Background: The development of next generation sequencing techniques has brought important insights into the molecular mechanisms of erythropoiesis and how these processes can be perturbed in human diseases. This strategy may be valuable in some hereditary erythroid disorders where a subset of patients does not carry any mutations in the supposed causal gene and for which transgenic mouse models do not recapitulate the phenotype, suggesting that additional genetic events may be involved in pathogenesis.

Here, we report the case of an adult patient presenting with atypical pure red cell aplasia associated with facial dysmorphy and chronic leg ulcers. Whole exome sequencing revealed a heterozygous missense mutation (R725W) in the CDAN1 gene, which has been previously reported in congenital dyserythropoietic anemia type I (CDAI). However, this mutation was also detected in her healthy brother, suggesting that this event alone was not sufficient to explain her phenotype. According to this hypothesis, we found an additional germline heterozygous nonsense mutation (Q732X) in the MMS22L gene, which was not shared by her unaffected relatives.

MMS22L is a protein involved in homologous recombination-dependent repair of stalled or collapsed replication forks. Additionally, MMS22L is able to bind newly synthesized soluble histones H3 and H4 and exhibits a histone chaperone activity. MMS22L loading onto ssDNA during homologous recombination is promoted by the histone chaperone ASF1. Interestingly, CDAN1 acts as a negative regulator of ASF1 by mediating its sequestration in the cytoplasm, which results in the blocking of histone delivery.

Aims: As MMS22L has never been reported in erythropoiesis before, we aimed to investigate the role of MMS22L in human erythropoiesis. Based on the data summarized above, the purpose of this study was also to determine the effect of combined inactivation of MMS22L and CDAN1 on in vivo erythropoiesis, while exploring the functional cooperation between both proteins.

Results: To decipher the role of MMS22L in human erythropoiesis, we assessed the consequences of complete MMS22L inactivation in human cord blood CD34+ progenitors as well as in CD36+ immature erythroblasts using shRNA lentiviruses. This resulted in a severe decrease of cell proliferation and differentiation due to G1 cell cycle arrest, with a slight increase of apoptosis. Interestingly, this phenotype was not observed when MMS22L was inactivated in the granulo-monocytic lineage, in which differentiation was maintained, suggesting that erythroid cells, that are highly proliferative, are more sensitive to MMS22L inactivation.

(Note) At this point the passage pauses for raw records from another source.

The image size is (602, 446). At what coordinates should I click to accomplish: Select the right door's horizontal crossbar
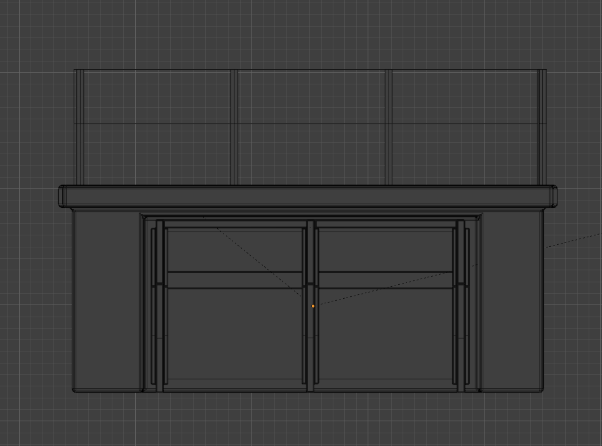tap(385, 280)
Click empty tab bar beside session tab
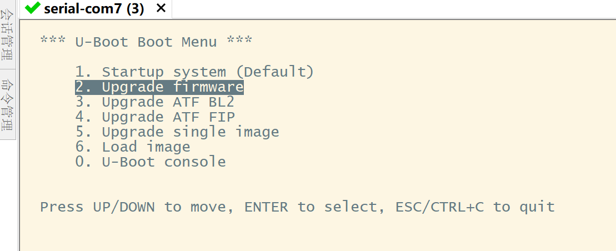The image size is (616, 251). click(393, 9)
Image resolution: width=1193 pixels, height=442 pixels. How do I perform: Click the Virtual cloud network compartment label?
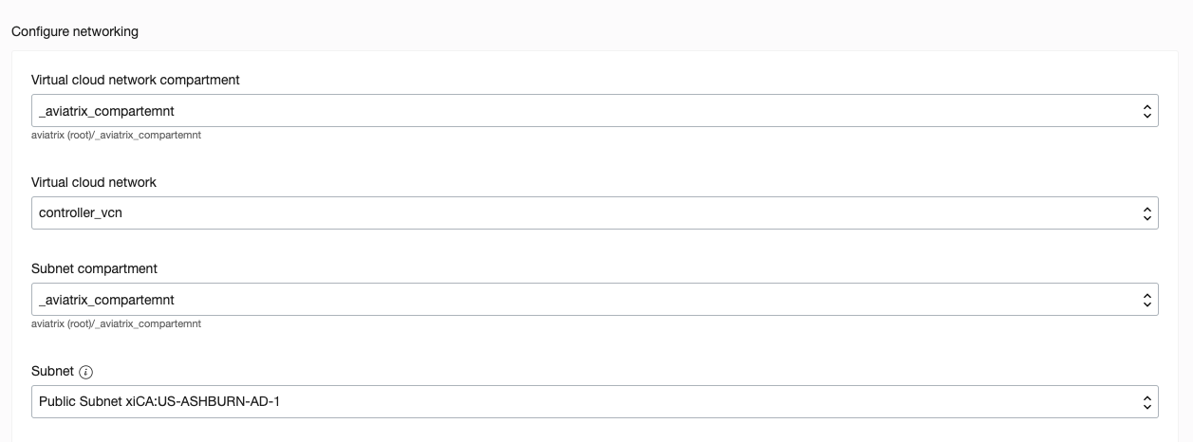point(136,80)
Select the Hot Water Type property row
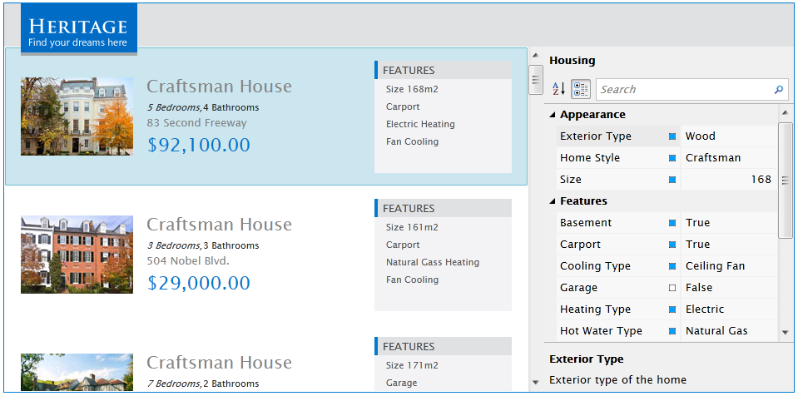 point(601,331)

To better understand the effect of combined CDAN1 and MMS22L haploinsufficiency observed in the proband, we used zebrafish as an in vivo model. Mms22l and cdan1 expression were simultaneously or separately downregulated by about 50% using antisens morpholino oligomers. 48 hours later, zebrafish embryos were stained with o-dianisidine to detect hemoglobin-containing cells. We found that combined knock-down of mms22l and cdan1 resulted in severe anemia, while knock-down of mms22l or cdan1 alone did not lead to any erythroid disorder. This experiment provides a proof-of-concept, indicating that the phenotype of the proband is indeed caused by the combination of both MMS22L and CDAN1 mutations.

Finally, in order to decipher the cooperation between MMS22L and CDAN1 we used the human erythroid UT-7 cell line. We found that CDAN1 inactivation resulted in a severe decrease in MMS22L expression within the nucleus, suggesting that CDAN1 may regulate MMS22L expression or localization. We therefore wanted to confirm these results by assessing MMS22L expression in B-EBV cell lines established from two CDAI patients with CDAN1 compound heterozygous mutations. We found a great decrease in MMS22L expression within the nucleus of the CDAI patients' cells when compared to three control B-EBV cell lines. Based on these results, we suggest that impairment of MMS22L trafficking to the nucleus could be involved in CDA1 physiopathology.

Conclusion: Through comprehensive genetic analysis of a single case with atypical congenital anemia, we demonstrated for the first time that MMS22L, a cell cycle regulator, is essential for the process of erythropoiesis. The crosstalk between MMS22L and CDAN1 is currently under investigation and could bring important new insights into the physiopathology of CDAI.